* [DIRECTION]:
Transcribe the rows verbatim, beginning at the line that contains "The height and" and stopping after the line that contains "click(x=765, y=248)".

* [GIVEN RECORDS]:
--------------------------------------------------
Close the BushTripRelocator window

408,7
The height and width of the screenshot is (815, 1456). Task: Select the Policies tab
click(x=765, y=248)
--------------------------------------------------
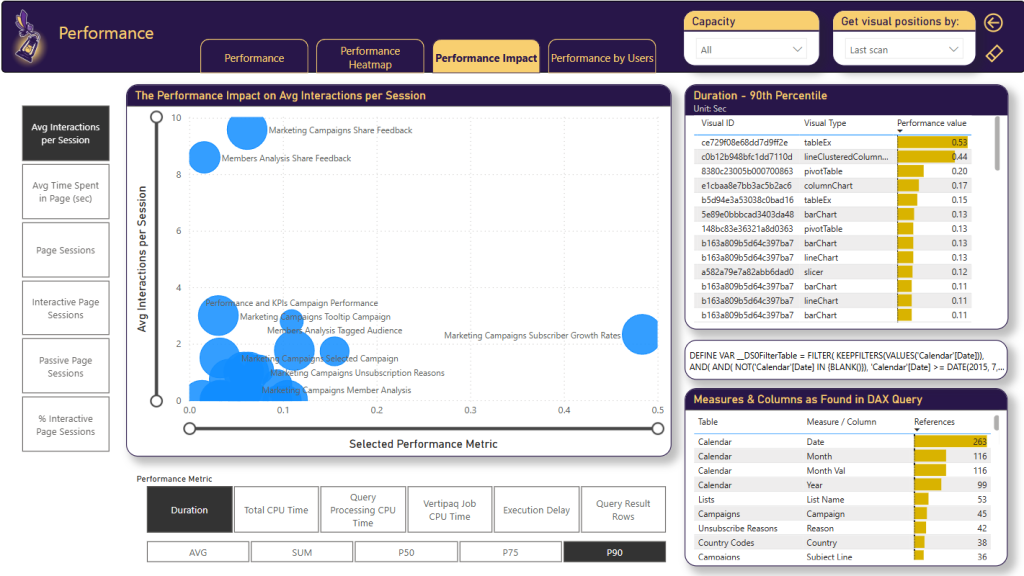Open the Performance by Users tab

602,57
--------------------------------------------------
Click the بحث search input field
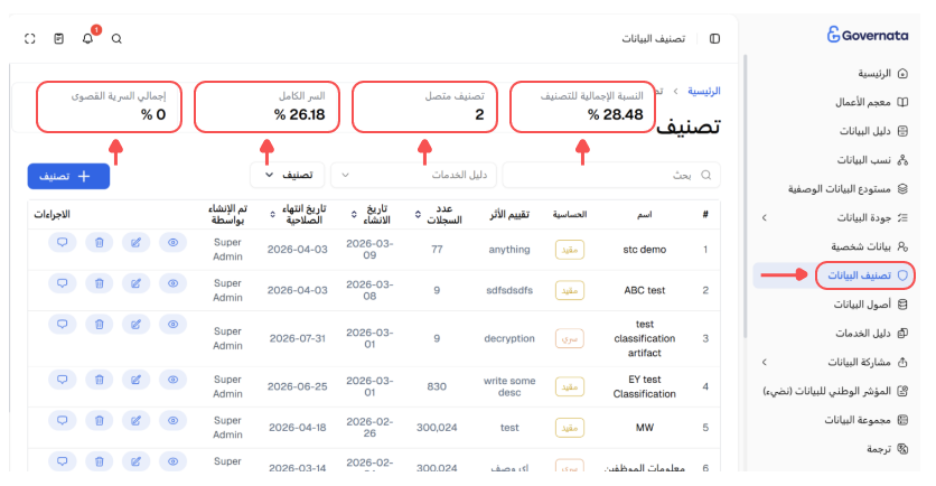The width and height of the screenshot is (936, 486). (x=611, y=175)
--------------------------------------------------
* [ANSWER TO THIS TASK]:
The height and width of the screenshot is (815, 1456). Task: Select the Policies tab
click(x=765, y=248)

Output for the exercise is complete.